Friends of the Earth Scotland said the list showed many streets are still failing to meet safety standards, meaning the Scottish Government could face legal action.
The environmental group analysed official data for two harmful pollutants, nitrogen dioxide (NO2) and coarse particles (PM10) which are known to be linked with serious health problems including heart attacks, strokes, respiratory illness and early death.
Campaigner Emilia Hanna said: “Streets are breaking legal limits in each major city in Scotland, demonstrating just how serious and widespread Scotland’s air pollution health crisis is.
“Air pollution causes over 2000 early deaths in Scotland each year at a cost of over £1.1bn to the economy. Air pollution increases the risk of heart attacks, strokes and asthma attacks and the main culprit is traffic.”
The eight most polluted streets for nitrogen dioxide in 2015 were:
Edinburgh St John’s Road – 65
Glasgow Hope Street – 60
Dundee Seagate – 50
Perth Atholl Street – 48
Dundee Lochee Road – 48
Aberdeen Union Street – 46
Edinburgh Queensferry Road – 41
Aberdeen Wellington Road – 41
Figures are in micro grammes per cubic metre(μg/m3), with the Scottish Air Quality Objective being 18, meaning these locations all fail the objective.
Ms Hanna said: “St John’s Road in Edinburgh now has the unfortunate title of being the most polluted street in Scotland with nitrogen dioxide levels well above Scottish safety standards. Edinburgh Council needs to take much more drastic action, including looking at restricting the most polluting vehicles with a Low Emission Zone.

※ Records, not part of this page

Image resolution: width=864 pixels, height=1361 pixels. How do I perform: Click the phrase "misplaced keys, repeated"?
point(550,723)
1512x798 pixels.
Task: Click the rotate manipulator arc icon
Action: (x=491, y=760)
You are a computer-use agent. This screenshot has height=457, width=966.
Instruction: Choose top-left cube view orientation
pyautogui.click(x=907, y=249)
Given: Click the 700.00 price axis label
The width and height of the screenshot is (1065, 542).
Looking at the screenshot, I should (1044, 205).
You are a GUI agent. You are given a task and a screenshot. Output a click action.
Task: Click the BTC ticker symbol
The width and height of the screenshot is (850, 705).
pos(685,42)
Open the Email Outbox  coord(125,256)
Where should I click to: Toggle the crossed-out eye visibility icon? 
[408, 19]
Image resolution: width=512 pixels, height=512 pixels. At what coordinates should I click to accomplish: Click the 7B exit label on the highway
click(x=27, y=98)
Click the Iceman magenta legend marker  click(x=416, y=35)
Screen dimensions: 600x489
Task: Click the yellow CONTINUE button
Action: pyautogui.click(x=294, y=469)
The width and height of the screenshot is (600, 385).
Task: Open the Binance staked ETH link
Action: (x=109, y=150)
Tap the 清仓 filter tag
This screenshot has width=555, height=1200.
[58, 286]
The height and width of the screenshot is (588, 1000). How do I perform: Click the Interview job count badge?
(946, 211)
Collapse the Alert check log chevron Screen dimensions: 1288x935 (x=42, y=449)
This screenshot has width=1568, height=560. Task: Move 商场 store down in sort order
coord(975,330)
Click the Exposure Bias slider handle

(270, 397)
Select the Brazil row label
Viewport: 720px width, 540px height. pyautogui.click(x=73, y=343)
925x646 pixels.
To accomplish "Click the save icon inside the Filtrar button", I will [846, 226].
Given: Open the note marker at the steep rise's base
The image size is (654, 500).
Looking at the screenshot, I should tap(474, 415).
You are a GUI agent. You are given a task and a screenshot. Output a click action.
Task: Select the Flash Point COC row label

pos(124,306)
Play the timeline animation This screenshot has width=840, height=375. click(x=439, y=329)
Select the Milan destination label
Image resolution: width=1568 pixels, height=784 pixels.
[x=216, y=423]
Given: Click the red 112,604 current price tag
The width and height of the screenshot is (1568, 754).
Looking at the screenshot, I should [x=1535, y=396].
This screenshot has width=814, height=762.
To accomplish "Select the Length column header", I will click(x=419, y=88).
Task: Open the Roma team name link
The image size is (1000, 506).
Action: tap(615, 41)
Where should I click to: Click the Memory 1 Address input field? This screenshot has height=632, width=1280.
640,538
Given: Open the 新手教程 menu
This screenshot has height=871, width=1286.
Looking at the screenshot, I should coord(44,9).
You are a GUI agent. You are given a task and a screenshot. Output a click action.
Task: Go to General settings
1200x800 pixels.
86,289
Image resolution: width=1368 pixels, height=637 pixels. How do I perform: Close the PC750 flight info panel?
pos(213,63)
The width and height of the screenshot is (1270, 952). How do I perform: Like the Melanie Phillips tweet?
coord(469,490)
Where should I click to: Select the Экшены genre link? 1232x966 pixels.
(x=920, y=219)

“Four years after we first started publishing the list of the most polluted streets, we still find illegal levels, often in the same locations year after year. These are streets where people live, work and relax. The repeat offenders show us that local councils and the Scottish Government are not treating this public health crisis seriously enough.
“Glasgow Council is no longer measuring harmful particle pollution (PM10) in Anderston near a primary school, and on Hope Street in the city centre. Both these streets last year broke the safety standards so it is very hard to understand why the monitors have been switched off in these key known problem areas. You can’t make a pollution problem go away just by ignoring it.”
Edinburgh resident Irene Orr, recently retired, is a long-term asthma sufferer. She relies on an extensive range of medication each day to manage the condition.
She said: “There is no doubt that the traffic in Edinburgh has an impact on my asthma. The very calm days are the worst as traffic fumes don’t disperse as well.
“One of the reasons I come to Corstorphine so rarely is because there is always traffic congestion on St John’s Road and it’s so polluted.”
Friends of the Earth Scotland is now calling on more support for clean-air initiatives across the country.
Ms Hanna said: “The government must support local authorities with funding to implement low emission zones in all major cities. It must also increase its investment in walking and cycling paths so that it becomes safer and more convenient for people to leave their cars at home.
“It is unacceptable that the Government is throwing £3bn at dualling the A9 while funding for walking, cycling and public transport and measures to improve air quality remains very low. That is why we are calling on the Scottish Government to reallocate a portion of its motorways budget to active travel in the next budget.”